East Side Debate

City could halt future development on East Cesar Chavez

City could halt future development on East Cesar Chavez

East Side Hotel_Cesar Chavez street_rendering_2015
Developments such as this proposed hotel on East Cesar Chavez are receiving criticism from neighbors. Courtesy of Baldridge Architects

KVUE — On Tuesday, the Austin Planning Commission debated issuing a moratorium on all permits for hotels, lounges, breweries and sound on East Cesar Chavez Street between Interstate 35 and Highway 183.

Much like the rest of Austin, new businesses are opening along East Cesar Chavez Street, but the neighbors aren't necessarily happy about the types of businesses coming in. "Breweries, more taverns and they're seeking 2 am permits," said Gavino Fernandez.

Fernandez grew up in East Austin and now serves as president of El Concilio Mexican-American Neighborhood Association. He said the new businesses are bringing new problems for his neighbors.
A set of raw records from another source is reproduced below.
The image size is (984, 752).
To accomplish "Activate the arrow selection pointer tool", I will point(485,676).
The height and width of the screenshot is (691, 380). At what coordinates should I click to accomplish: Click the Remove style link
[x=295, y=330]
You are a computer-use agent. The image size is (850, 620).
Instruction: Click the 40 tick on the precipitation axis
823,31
"We have a lot of businesses that open and want to have amplified loud music, you know, outside on the patios, as part of the entertainment. And that is causing a nuisance to the neighbors, especially during the week," Fernandez said.

"I feel like this is going to turn into Rainey Street pretty much and nobody wants that," added Cassandra Paff who works on East Cesar Chavez Street.
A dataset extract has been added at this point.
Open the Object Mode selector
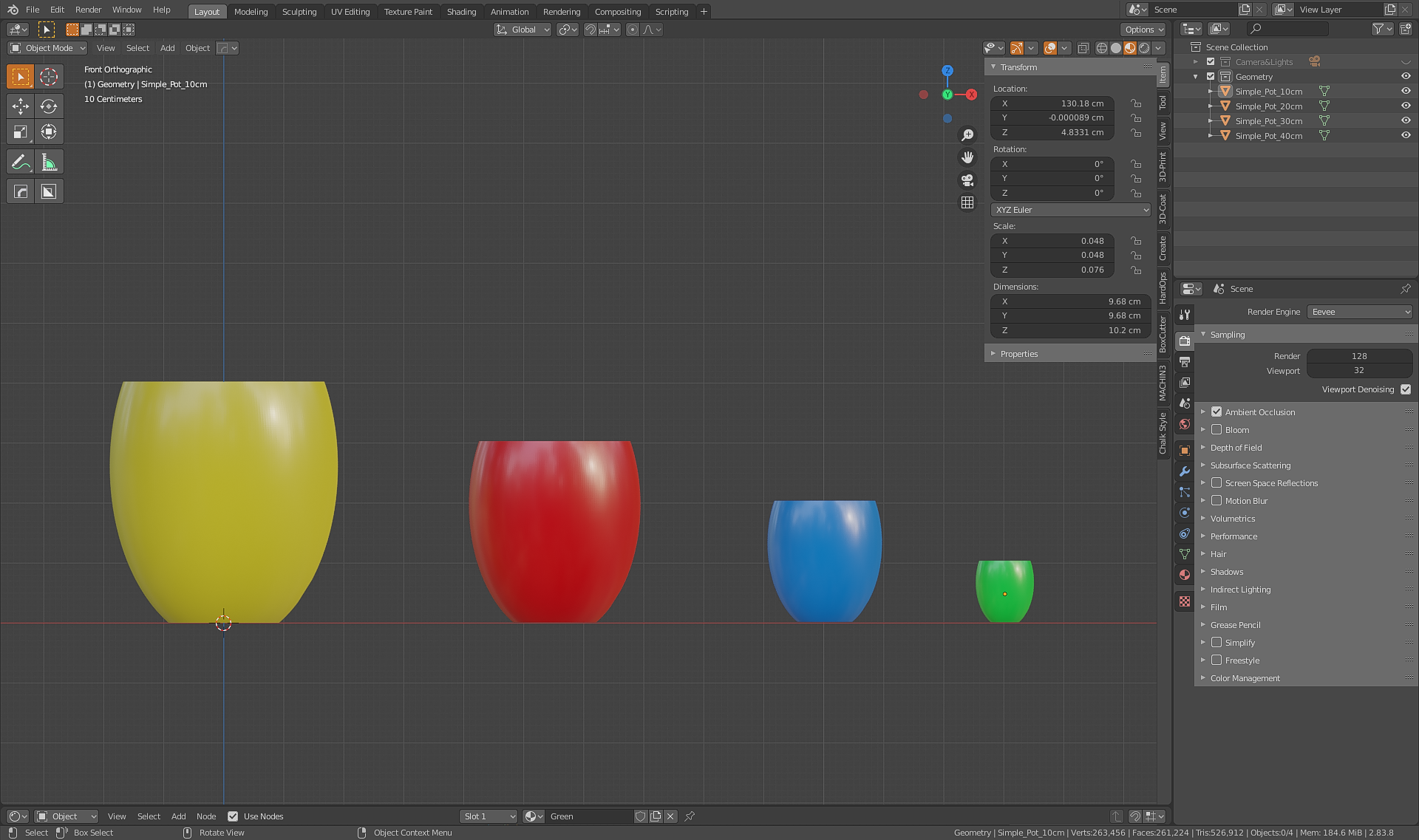 [x=48, y=48]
Both said parking and traffic are other issues. Neighbors complain that customers park in front of their homes because many of the businesses don't have sufficient parking lots. They blame the city since it issues the permits to build.

"I feel like the city is maybe being a little irresponsible and not listening to what actual Austinites care about," Paff said. 

During its meeting, the Planning Commission decided to hold off on issuing the moratorium so the city's law department can weigh in on the issue. A moratorium would also have to be approved by the city council. 

Still, Fernandez thinks a moratorium is a good idea. He said the neighborhood has always had a mix of restaurants and "mom and pop shops" and that's something neighbors welcome, but the association wants the city to create a comprehensive plan for the area, deciding which types of businesses best fit the neighborhood.

"We have experience of co-existing and that's what we want to maintain and make sure that the culture and the richness of this corridor does not disappear," Fernandez said.

The commission is expected to take the issue up again later this month.